Misinformation Effect

  • The misinformation effect involves recalling a car accident differently after being asked leading questions.

Flashbulb Memories

  • Vivid, detailed, long lasting, personally meaningful memories that people believe will never fade.
  • Problems arise from emotion, interest, rehearsal, and overconfidence.

Memory Loss

  • Retrograde amnesia is the inability to remember the past.
  • Anterograde amnesia is the inability to form new memories.

Life Span Development

  • Developmental psychology studies physical, cognitive, and social development throughout life.

Development Central Development Questions

  • Continuity vs. discontinuity, sources of development, plasticity, individual differences, and active/passive roles.

Research Strategies

  • Cross-sectional studies compare different ages at the same time.
  • Longitudinal studies follow and retest the same people over time.

Prenatal Development

  • Germinal period comes first (zygote).
  • Embryonic period follows (major organs form).
  • Fetal period is the third (organs begin to function).
  • Teratogens can harm the embryo or fetus during prenatal development.

Physical Development

  • Includes brain development.
  • Adolescence begins at puberty.

Adolescence Development

  • Development involves sex characteristics (primary and secondary).
  • Landmarks include women's menarche and men's sperm production.

Adulthood

  • Life span is the maximum possible age for a species.
  • Theories include cellular clock and wear and tear.
  • Life expectancy is the average number of years a species is expected to live.

Cognitive Development

  • Cognition, according to Jean Piaget is development relies on schemas
  • Schema is a concept that organizes and interprets information.

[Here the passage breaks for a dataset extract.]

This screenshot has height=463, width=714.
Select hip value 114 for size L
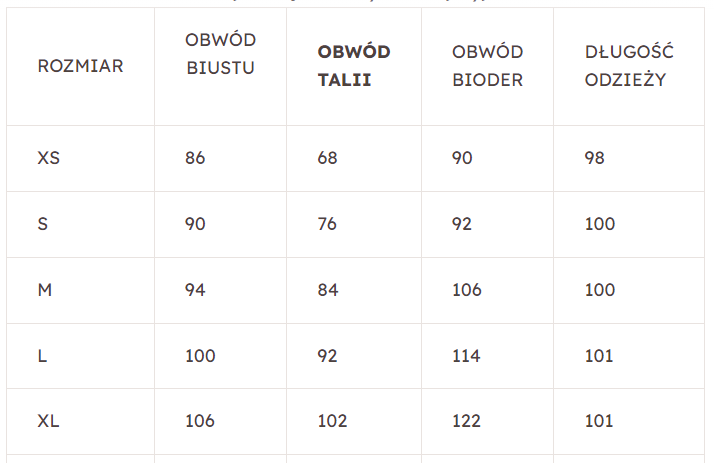coord(466,356)
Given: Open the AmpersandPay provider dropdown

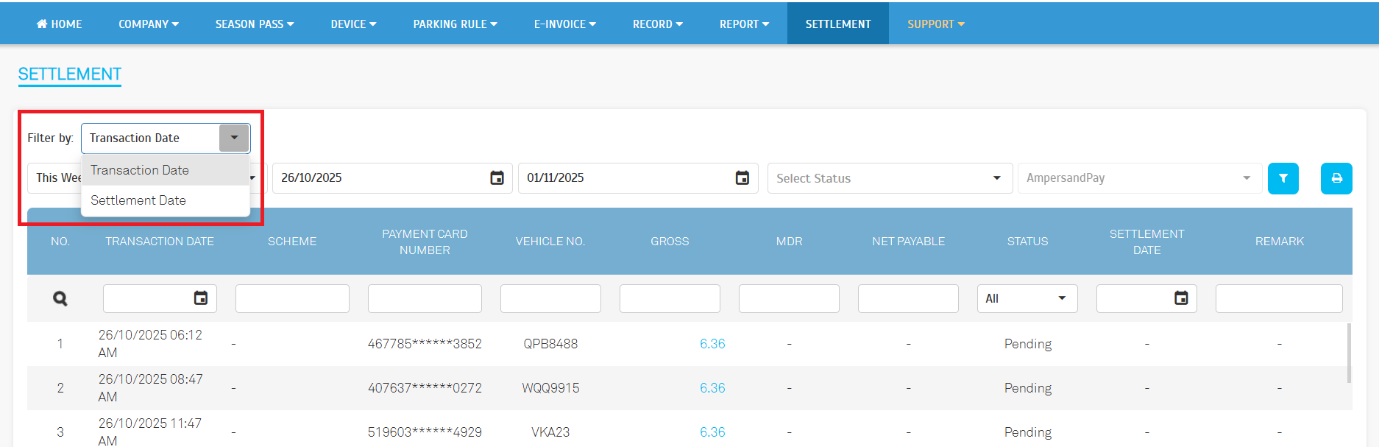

Assimilation vs Accommodation

  • Assimilation interprets new info in existing schemas.
  • Accommodation modifies schemas in response to new info.

Sensorimotor stage

  • Object permanence: awareness that objects continue to exist even when not perceived.

Preoperational Stage

  • Egocentrism: inability to take another's perspective.
  • Theory of mind: understanding own and others' mental states.

Concrete Operational Stage

  • Conservation: object properties remain the same despite changes in forms.

Formal Operational Stage

  • Hypothetical deductive reasoning.

Social Emotional Development

  • Parenting styles: authoritative, authoritarian, permissive, and neglectful.
  • Attachment is an emotional tie with others.

Attachment styles

  • Attachment is assessed using the Strange Situation procedure, which tests the security of a child's attachment.
  • Secure attachment: baby is secure with the parent, distressed by separation, and delighted by reunion.
  • Insecure attachment: avoidant, resistant, or disorganized.

Consequences

  • Consequences of attachment styles include the formation of internal working models.

Conflicts and Attachment Styles

  • Relationships impacted by attachment styles
  • Conflict, intimacy, and support affected by attachment style

Kohlberg's Stages of Moral Reasoning

  • Preconventional level: Morality judged by rewards and punishments.
  • Conventional level: Morality judged by social order and approval.
  • Postconventional level: Morality judged by abstract principles like equity and justice.

Temperament

  • Individual differences from social development
  • Includes easy, difficult, slow-to-warm-up, and unclassifiable temperaments.

Social and Personal Development

  • Peer influences and conformity.
  • Identity crisis.

Adolescence Mental Health

  • Mental health includes the stereotypic images of adolescents.
  • Perceived sources of difficulty during adolescence.

Dying and Death

  • Elisabeth Kubler Ross proposed five stages: denial, anger, bargaining, depression, and acceptance.